Ora, il Filosofo [ Phys. 3,6 ] insegna che se da una quantità finita si toglie di continuo una parte sempre della stessa misura, p. es. un palmo, si arriva al suo esaurimento.

Se invece la sottrazione viene ripetuta sempre secondo una certa proporzione, e non secondo una stessa quantità, si potrà continuare all'infinito.

Se una quantità, p. es., viene divisa in due parti, e da ciascuna se ne sottrae la metà, si può ripetere all'infinito questa operazione; tuttavia la sottrazione successiva sarà sempre minore della precedente.

- Ora, ciò nel nostro caso non avviene: infatti il peccato successivo non sempre sminuisce il bene di natura meno del precedente, anzi forse lo sminuisce di più, se è più grave.

Seguendo dunque un'altra spiegazione, diremo che questa inclinazione è da ritenere intermedia fra due cose: è fondata infatti nella natura razionale come nella sua radice, e tende al bene della virtù come al suo termine o fine.

E così la sua menomazione può essere intesa in due maniere: dal lato della sua radice o dal lato del suo termine.

Nel primo senso dunque l'inclinazione non può essere menomata dal peccato: il peccato infatti, come si è visto [ a. prec. ], non sminuisce la natura.

Può essere invece menomata nel secondo senso, col frapporsi cioè di un ostacolo al raggiungimento del suo termine.

Ora, se venisse sminuita nel primo senso, a un certo punto dovrebbe essere del tutto esaurita, con l'esaurimento totale della natura umana.

Siccome invece viene menomata col frapporsi di un ostacolo al raggiungimento del suo termine, è chiaro che può essere menomata all'infinito, poiché si possono frapporre infiniti ostacoli, dato che l'uomo può aggiungere all'infinito peccato a peccato.

E tuttavia non si arriva mai a esaurirla del tutto, poiché rimane sempre la radice di tale inclinazione.

E la cosa viene chiarita dall'esempio dell'aria, che è un corpo diafano disposto per sua natura a ricevere la luce: questa predisposizione o attitudine infatti, sebbene diminuisca al sopraggiungere delle nuvole, tuttavia rimane sempre nella radice della sua natura.

Analisi delle obiezioni:

1. L'argomento è valido se si tratta di una diminuzione fatta per sottrazione.

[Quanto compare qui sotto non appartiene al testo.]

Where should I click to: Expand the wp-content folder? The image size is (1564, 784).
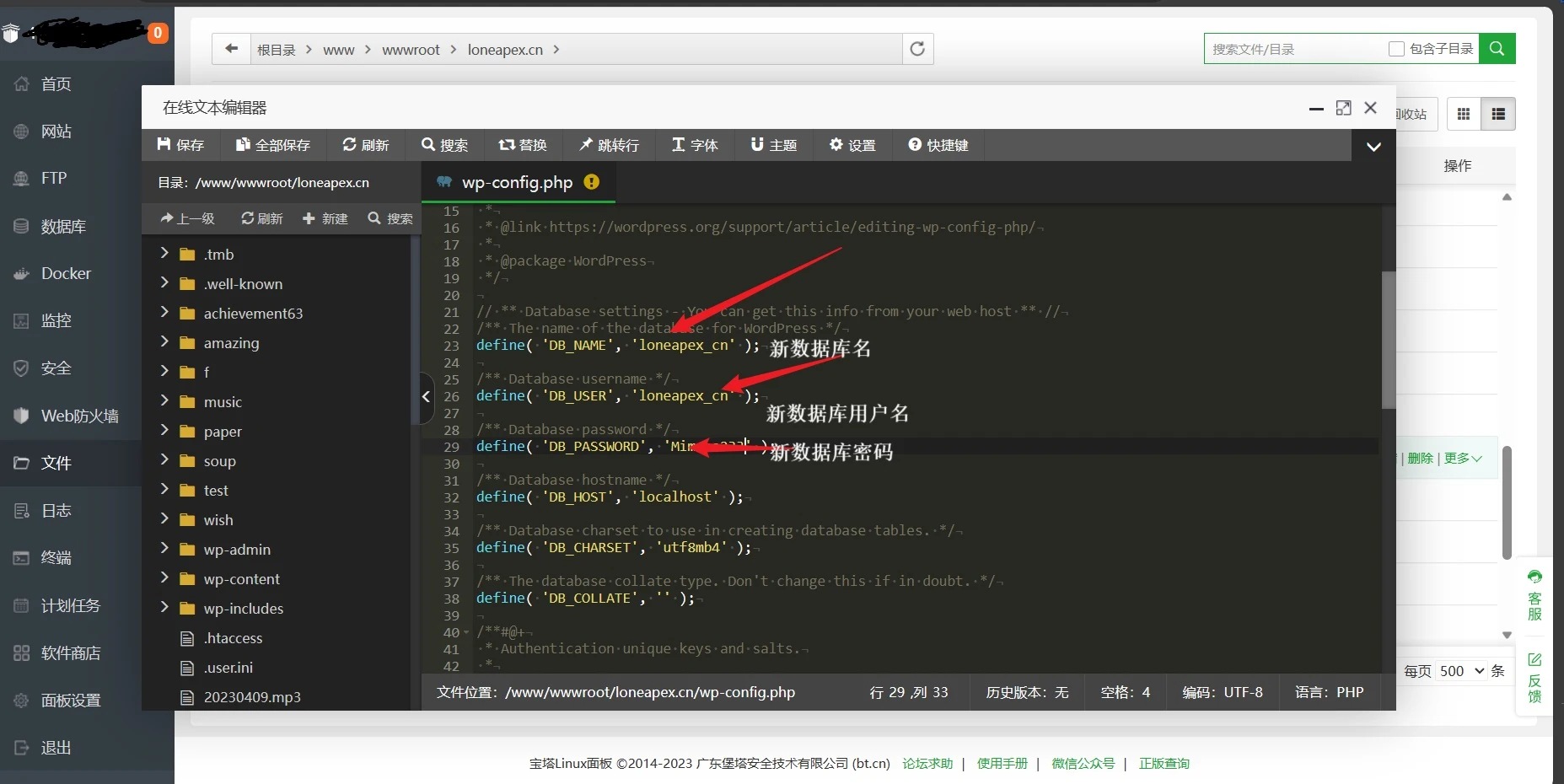pyautogui.click(x=164, y=578)
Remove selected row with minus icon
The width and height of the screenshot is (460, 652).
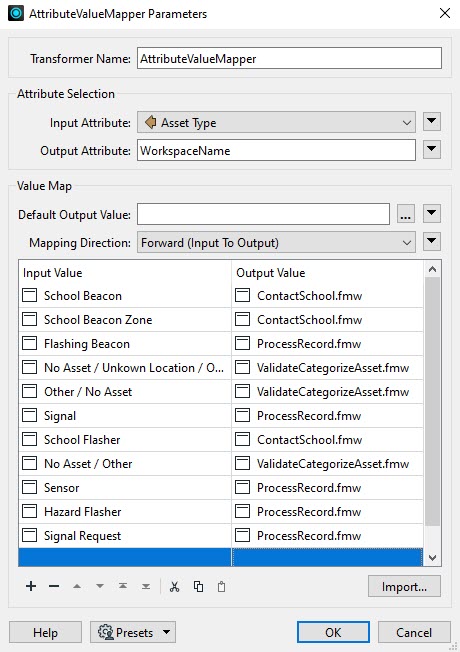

Qui invece la diminuzione avviene per una sovrapposizione di ostacoli, la quale non può né togliere né menomare la radice, secondo le spiegazioni date [ nel corpo ].

2. L'inclinazione naturale è tutta uniforme; essa però dice relazione sia a un principio che a un termine, per cui da una parte ammette menomazioni e dall'altra non le ammette.

3. Anche nei dannati rimane l'inclinazione naturale alla virtù: altrimenti in essi non ci sarebbe il rimorso della coscienza.

Però non passa all'atto, poiché la divina giustizia sottrae loro la grazia.

E così anche nel cieco nato rimane l'attitudine radicale a vedere, in quanto è un animale che per natura ha la vista; ma non può passare all'atto perché manca una causa capace di condurvelo, producendo l'organo richiesto per vedere.